[AIM OF THE TASK] Provide only the number of lines below that hold "agent".
= Beginning of Section =
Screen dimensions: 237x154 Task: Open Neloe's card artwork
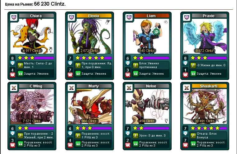pos(147,107)
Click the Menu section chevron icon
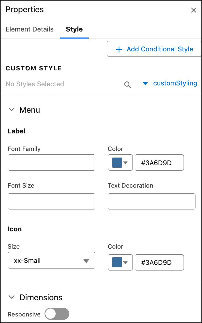This screenshot has height=323, width=202. [x=11, y=110]
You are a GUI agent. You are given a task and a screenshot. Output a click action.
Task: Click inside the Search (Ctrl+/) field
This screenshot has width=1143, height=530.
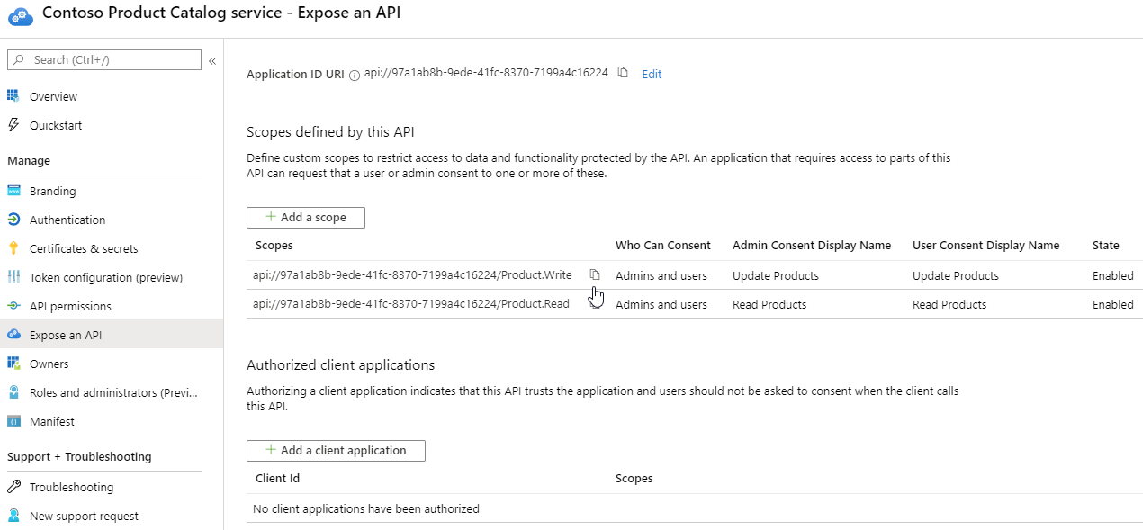pos(104,59)
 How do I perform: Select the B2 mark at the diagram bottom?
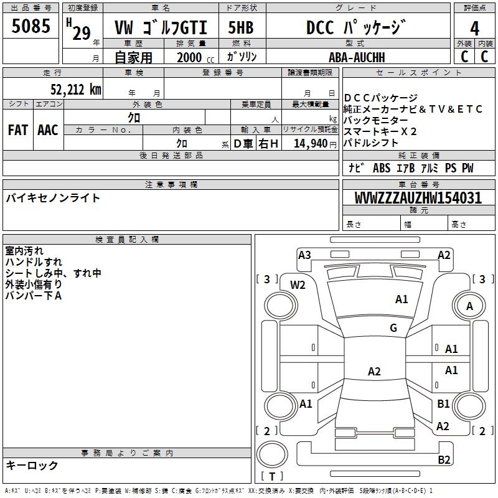(444, 460)
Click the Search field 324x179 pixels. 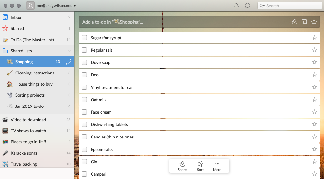tap(291, 6)
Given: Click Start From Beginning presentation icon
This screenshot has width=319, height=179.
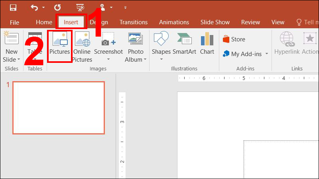Looking at the screenshot, I should coord(80,8).
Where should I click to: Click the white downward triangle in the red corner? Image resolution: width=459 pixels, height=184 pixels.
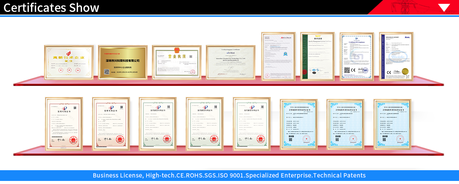click(x=444, y=8)
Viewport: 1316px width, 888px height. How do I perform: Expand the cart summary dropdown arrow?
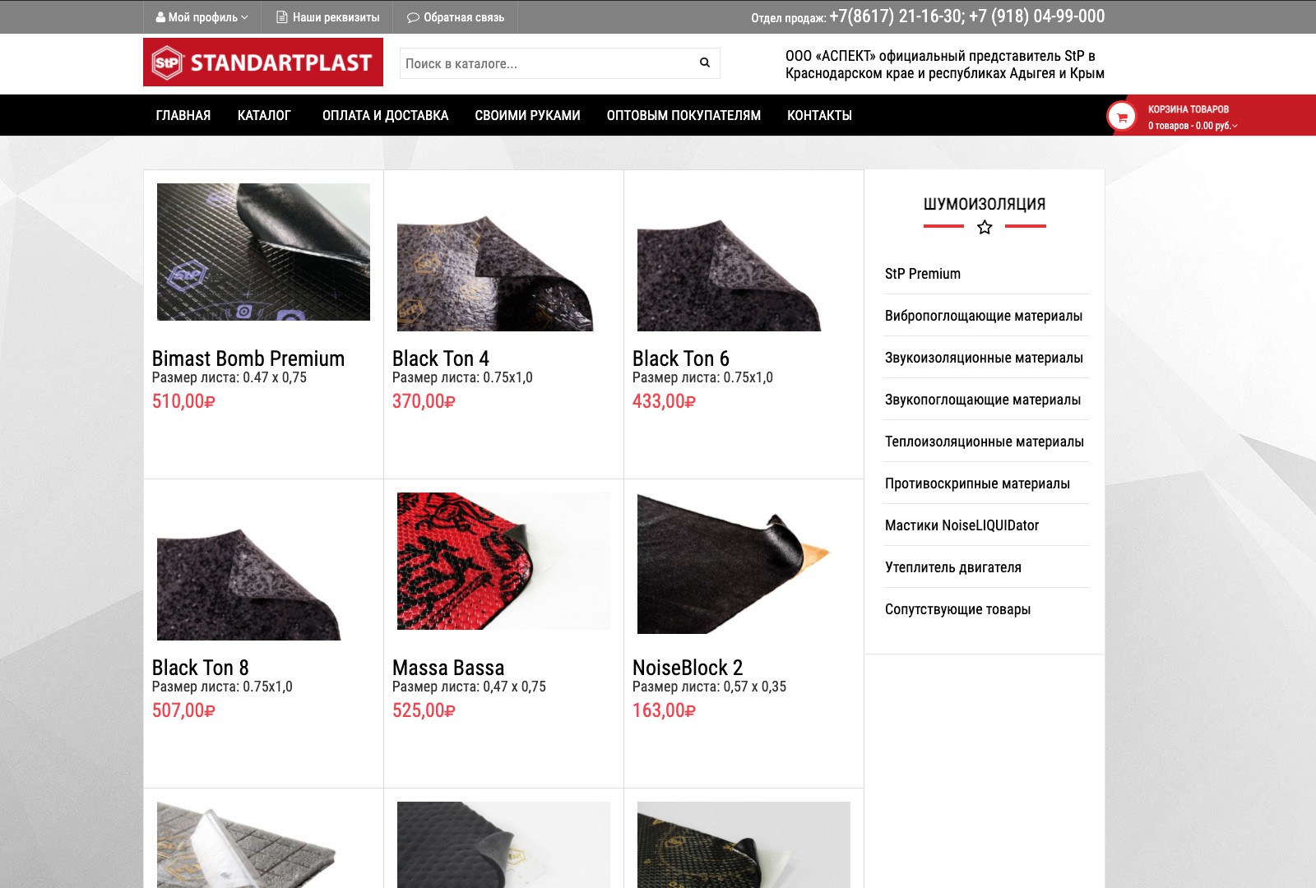[1235, 126]
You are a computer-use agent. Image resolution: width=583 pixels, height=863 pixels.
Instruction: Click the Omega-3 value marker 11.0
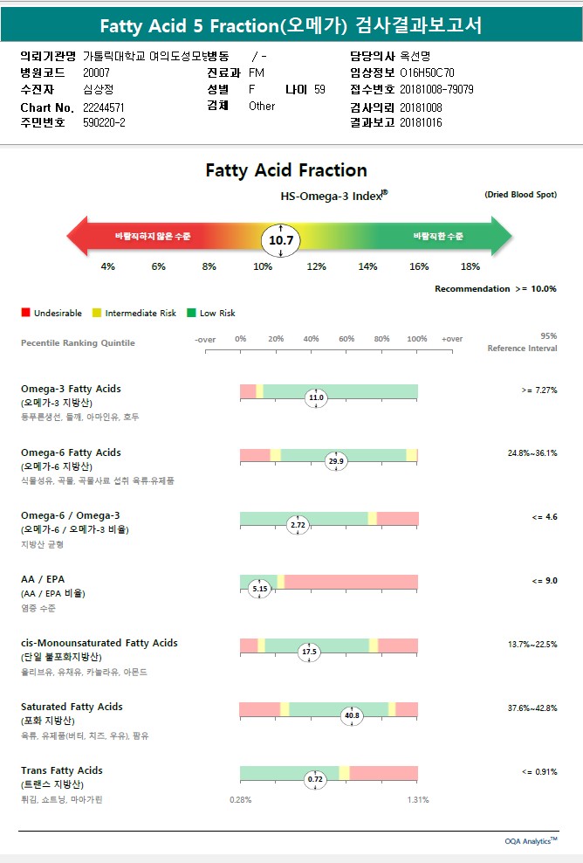(316, 397)
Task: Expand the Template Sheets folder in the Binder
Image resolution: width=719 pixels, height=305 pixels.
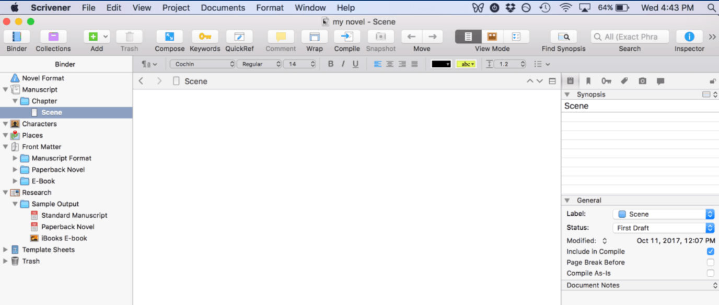Action: coord(6,250)
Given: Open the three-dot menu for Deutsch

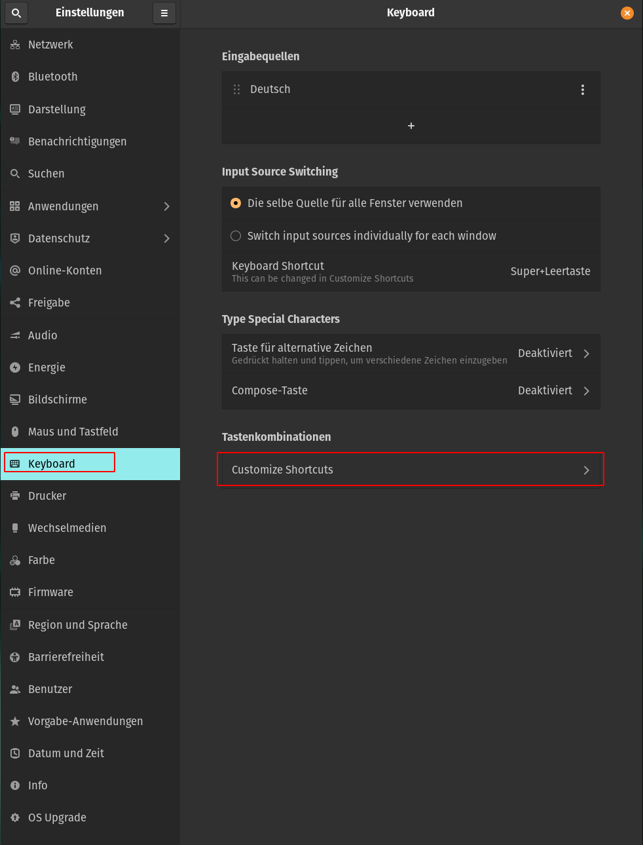Looking at the screenshot, I should 582,90.
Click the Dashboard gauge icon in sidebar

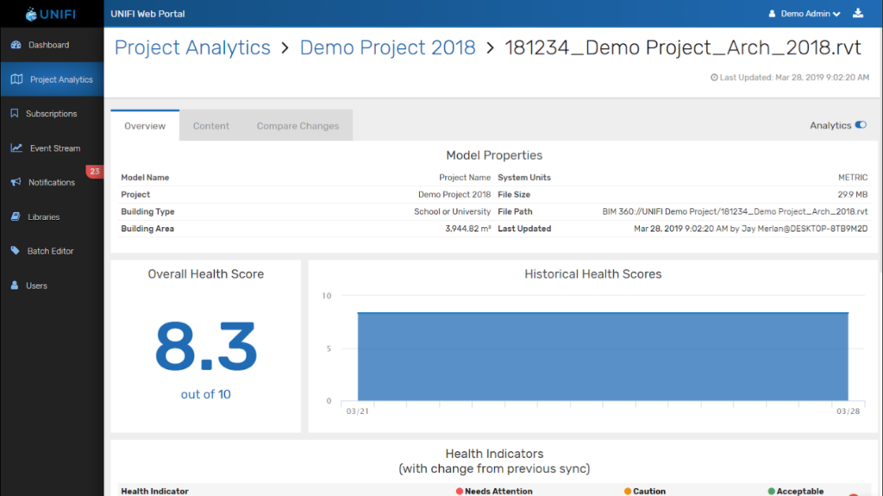coord(16,45)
= End of Section =
[RESPONSE TO THIS EXERCISE] 2